Van Dorn gave me the appraising look again. “Very good. John.”

“Not exactly a secret. What happened in Cleveland?”

“A few too many drinks and ‘accidental’ brushings against me. I told him I wasn’t interested.”

“Did that stop him?”

“From the unwanted physical contact, yes. But he’s made some other... suggestions from time to time.”

“And that makes him a candidate.”

“For the items, yes.”

“You talk with Fadiman or his superior about sexual harassment?”

“No.”

“Why not?”

Van Dorn got steely. “First, Larry and I are peers. I’m not his subordinate, not in the hierarchy and not in talent, either. However, if I can’t be seen to handle his... suggestions without running to a father figure in the firm, there would be some question about my capability to handle other things — client matters.”

“Your judgment.
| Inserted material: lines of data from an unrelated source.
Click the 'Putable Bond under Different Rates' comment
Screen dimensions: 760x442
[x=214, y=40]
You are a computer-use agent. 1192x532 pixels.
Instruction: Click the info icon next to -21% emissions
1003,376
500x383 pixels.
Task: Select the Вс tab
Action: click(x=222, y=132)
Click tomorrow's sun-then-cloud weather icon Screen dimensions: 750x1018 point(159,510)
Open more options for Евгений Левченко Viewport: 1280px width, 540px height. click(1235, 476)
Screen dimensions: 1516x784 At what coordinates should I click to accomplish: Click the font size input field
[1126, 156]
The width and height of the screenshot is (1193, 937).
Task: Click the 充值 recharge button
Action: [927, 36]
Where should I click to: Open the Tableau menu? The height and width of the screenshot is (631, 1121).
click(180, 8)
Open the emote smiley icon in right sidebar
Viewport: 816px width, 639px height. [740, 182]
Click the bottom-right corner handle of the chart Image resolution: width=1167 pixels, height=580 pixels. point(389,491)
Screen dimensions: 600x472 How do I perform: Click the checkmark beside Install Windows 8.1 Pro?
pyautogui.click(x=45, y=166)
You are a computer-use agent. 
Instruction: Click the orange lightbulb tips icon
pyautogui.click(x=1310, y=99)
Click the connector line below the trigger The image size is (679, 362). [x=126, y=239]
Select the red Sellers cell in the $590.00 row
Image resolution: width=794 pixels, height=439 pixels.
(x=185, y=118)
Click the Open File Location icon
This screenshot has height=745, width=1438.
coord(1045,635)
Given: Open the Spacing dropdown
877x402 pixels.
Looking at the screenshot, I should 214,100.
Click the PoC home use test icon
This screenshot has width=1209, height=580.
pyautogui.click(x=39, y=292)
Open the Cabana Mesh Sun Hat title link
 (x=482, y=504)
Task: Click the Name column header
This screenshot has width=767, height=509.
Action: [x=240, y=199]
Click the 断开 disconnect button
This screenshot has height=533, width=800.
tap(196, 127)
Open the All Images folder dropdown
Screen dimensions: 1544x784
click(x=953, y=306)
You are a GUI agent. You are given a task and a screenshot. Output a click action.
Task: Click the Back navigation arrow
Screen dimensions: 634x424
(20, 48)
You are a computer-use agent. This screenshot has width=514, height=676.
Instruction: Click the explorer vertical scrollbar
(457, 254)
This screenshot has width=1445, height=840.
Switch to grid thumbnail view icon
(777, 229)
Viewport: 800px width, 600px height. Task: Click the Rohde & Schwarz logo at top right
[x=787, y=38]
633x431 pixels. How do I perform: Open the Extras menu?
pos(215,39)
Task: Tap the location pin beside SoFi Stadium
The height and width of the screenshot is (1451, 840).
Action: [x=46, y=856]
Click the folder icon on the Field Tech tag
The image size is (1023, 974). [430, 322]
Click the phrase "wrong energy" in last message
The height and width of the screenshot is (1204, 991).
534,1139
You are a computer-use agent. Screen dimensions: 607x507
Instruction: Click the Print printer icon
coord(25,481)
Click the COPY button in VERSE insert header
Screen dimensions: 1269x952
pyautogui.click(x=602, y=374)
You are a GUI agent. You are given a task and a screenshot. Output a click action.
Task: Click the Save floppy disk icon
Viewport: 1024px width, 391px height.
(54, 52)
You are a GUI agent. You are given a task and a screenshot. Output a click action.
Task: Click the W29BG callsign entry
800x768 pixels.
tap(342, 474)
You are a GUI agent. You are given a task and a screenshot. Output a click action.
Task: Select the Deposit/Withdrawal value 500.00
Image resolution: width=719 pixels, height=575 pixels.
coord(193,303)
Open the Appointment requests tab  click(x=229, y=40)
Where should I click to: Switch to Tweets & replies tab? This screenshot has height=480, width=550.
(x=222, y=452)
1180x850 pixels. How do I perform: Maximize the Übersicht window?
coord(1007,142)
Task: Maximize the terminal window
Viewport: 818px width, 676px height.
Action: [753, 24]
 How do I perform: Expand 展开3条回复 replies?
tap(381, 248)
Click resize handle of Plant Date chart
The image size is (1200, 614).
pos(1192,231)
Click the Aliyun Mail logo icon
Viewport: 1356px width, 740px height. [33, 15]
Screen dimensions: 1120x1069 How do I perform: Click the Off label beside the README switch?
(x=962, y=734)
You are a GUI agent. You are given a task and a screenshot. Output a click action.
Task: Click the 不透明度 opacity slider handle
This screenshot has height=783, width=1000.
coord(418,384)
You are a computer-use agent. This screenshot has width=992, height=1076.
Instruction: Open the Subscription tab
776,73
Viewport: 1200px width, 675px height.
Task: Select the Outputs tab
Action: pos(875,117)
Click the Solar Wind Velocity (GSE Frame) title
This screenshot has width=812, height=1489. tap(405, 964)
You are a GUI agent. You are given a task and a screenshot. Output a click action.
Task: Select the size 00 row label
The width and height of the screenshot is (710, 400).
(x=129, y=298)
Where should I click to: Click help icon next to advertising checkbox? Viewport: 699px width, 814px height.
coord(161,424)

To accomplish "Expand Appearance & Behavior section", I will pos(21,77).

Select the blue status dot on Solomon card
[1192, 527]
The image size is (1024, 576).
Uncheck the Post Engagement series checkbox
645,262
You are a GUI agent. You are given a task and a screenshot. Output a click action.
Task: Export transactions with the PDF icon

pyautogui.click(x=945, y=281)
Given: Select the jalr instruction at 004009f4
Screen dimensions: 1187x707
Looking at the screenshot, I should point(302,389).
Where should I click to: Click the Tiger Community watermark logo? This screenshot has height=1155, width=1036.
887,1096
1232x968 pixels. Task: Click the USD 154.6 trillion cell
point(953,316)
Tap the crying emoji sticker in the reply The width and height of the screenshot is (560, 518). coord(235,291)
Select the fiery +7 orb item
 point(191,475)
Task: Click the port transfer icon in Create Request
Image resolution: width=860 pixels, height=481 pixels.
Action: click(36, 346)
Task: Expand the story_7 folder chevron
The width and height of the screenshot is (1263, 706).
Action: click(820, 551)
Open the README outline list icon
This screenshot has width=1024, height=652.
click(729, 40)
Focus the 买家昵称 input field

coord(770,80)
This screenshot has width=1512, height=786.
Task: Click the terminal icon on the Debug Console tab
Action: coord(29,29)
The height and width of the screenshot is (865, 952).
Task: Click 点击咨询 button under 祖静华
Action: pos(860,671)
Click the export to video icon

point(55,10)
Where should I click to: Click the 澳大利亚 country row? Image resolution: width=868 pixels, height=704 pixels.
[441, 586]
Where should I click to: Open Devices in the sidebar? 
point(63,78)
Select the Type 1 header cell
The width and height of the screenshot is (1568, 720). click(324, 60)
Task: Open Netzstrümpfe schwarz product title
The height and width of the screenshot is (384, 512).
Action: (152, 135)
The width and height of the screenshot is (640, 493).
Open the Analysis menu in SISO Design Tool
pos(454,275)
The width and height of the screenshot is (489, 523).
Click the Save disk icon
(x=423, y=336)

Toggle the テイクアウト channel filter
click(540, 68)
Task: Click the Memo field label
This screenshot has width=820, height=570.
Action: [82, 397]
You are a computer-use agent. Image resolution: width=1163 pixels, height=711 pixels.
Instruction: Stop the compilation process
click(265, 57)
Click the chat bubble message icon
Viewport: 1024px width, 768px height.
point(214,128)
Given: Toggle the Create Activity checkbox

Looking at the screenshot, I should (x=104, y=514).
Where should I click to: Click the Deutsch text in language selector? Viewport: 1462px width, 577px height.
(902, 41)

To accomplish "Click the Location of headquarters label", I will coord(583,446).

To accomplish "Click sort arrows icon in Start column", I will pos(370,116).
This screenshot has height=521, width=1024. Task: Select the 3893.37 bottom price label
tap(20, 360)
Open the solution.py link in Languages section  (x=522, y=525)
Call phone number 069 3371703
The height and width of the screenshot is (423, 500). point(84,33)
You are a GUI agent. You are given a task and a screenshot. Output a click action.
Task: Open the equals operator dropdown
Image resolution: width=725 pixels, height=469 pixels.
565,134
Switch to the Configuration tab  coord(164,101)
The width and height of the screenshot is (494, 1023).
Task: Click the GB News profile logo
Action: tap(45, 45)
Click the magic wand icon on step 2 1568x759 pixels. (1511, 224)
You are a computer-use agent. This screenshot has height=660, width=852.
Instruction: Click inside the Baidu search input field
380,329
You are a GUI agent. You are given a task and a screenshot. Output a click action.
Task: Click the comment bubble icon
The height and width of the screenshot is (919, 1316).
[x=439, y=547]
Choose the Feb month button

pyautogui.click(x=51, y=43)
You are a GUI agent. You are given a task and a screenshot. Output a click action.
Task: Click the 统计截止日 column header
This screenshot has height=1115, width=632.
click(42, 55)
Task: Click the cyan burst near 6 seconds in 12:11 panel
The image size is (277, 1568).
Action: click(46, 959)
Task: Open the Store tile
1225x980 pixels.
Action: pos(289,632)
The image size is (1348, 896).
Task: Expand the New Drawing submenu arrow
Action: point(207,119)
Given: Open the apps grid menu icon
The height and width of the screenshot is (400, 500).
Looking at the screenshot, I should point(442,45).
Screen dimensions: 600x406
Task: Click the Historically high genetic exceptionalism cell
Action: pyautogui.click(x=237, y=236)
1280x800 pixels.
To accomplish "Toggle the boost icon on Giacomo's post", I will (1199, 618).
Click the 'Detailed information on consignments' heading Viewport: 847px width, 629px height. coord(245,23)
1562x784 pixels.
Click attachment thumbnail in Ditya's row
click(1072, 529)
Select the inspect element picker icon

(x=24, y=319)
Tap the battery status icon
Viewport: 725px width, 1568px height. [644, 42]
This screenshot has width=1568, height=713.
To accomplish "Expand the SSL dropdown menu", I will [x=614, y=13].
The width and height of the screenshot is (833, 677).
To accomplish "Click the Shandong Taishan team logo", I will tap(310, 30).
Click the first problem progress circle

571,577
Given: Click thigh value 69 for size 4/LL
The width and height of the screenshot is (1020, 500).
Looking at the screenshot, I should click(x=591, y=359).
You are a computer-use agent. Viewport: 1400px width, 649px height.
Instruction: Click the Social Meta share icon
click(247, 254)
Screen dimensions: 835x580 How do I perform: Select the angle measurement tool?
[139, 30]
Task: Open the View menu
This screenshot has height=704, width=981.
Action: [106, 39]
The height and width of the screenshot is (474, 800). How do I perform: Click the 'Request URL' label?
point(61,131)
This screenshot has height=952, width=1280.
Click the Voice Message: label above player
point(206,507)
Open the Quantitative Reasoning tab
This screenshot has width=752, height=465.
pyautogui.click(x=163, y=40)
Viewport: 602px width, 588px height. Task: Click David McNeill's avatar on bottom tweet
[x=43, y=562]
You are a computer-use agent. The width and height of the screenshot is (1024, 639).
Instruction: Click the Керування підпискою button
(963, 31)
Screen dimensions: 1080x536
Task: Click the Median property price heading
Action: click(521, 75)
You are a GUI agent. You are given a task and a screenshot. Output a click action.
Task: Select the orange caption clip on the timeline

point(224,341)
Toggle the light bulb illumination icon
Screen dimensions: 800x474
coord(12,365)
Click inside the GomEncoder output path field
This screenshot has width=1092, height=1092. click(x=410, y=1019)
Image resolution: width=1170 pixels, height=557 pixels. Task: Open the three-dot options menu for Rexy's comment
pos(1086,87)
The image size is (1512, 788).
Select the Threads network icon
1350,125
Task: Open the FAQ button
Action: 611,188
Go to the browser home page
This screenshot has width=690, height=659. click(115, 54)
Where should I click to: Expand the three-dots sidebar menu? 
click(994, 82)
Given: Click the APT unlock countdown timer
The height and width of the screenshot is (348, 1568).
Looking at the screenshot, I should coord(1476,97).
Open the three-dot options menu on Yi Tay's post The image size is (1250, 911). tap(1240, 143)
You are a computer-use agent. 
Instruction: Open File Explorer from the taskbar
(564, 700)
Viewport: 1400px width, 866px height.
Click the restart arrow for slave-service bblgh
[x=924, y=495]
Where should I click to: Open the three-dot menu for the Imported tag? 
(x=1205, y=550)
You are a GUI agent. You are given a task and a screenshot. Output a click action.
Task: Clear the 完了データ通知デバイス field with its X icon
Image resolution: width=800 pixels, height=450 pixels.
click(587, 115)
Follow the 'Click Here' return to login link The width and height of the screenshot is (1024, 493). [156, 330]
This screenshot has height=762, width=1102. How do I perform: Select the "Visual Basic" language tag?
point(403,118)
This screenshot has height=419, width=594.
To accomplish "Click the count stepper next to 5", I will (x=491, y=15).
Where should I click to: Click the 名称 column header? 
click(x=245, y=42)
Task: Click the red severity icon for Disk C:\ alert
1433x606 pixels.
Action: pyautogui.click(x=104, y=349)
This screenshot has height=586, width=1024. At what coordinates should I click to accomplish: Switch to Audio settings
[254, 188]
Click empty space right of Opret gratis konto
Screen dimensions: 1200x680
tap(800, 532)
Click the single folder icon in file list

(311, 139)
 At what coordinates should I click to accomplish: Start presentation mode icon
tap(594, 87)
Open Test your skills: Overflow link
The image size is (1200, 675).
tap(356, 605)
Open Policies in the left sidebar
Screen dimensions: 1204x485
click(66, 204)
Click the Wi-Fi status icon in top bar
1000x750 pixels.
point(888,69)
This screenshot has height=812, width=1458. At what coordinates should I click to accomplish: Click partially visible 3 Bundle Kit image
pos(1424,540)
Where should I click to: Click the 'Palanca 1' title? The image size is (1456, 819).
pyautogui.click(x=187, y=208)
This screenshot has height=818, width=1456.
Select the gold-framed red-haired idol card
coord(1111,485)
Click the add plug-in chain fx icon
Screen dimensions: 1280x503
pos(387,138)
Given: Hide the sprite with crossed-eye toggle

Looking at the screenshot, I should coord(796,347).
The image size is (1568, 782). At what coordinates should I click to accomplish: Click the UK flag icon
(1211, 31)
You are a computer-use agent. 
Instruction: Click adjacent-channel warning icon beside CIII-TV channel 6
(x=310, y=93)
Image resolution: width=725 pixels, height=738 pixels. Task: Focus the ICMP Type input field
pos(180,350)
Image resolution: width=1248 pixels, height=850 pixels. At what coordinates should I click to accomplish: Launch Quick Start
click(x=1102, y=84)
Evers and Fadiman. That it?”

“No.”

“Who else?”

“A bum.”

“A bum?”

“A homeless man. A beggar. What do you call them?”

I just looked at her again. “‘Homeless’ will do.”

Van Dorn said. “He’s always around the neighborhood. He stinks and he leers and he whistles at me when I walk by, even across the street when I’m coming from the Copley station.”

The subway stop around the corner. “Anything else?”

“He says things like ‘Hey, lovely lady, you sure look nice today,’ or ‘Hey, honey, your legs look great in those heels.’”

She’d lowered her voice and scrunched up her face imitating him. In many ways, Van Dorn was one of those women who got less attractive the more you talked with them.

I said, “Any obscenities?”

“No.”

“Unwanted physical contact?”

Van Dorn looked at me, trying to gauge whether I was making fun of the expression she’d used. She decided I wasn’t. “Not yet.”

“You have a name for this guy?”

“You can’t be serious?”

“How about a description?”

“Easier to show you.”

She stood, again making a production of it, and swayed past me to the bay window. “Cher here.”

I got up, moved next to her.

Van Dorn pointed to a bench on the mall with two men on it. “Him.”

One wore a baseball cap, the other was bareheaded. “Which one?”

“The one closer to us.”

“With the cap on?”

“Yes.”

“Does he always wear that cap?”

“No.”

“You’re sure that he’s the one?”

“What do you mean?”

“Well, it’s kind of hard to see his face under the cap.”

Van Dorn looked at me as though I were remarkably dense. “I couldn’t describe his face if I tried. I mean, you don’t really look at them, do you? It’s like... it’s like the eyes that never meet.”

“I don’t get you.”

“It was an exhibit, a wonderful one from Greece at the Met in New York the last time I was there. There were a dozen or so funeral stones from the classical period, stelae’ I think is the plural for it. In any case, they’ll show a husband and wife in bas relief, her sitting, giving some symbolic wave, him standing in front of her, sort of sadly? The idea is that she’s died and is waving goodbye, but since she’s dead, the eyes — the husband’s and the wife’s — never meet.”

I thought of a hillside in South Boston, a gravestone that had my wife’s maiden and married names carved into it. “And?”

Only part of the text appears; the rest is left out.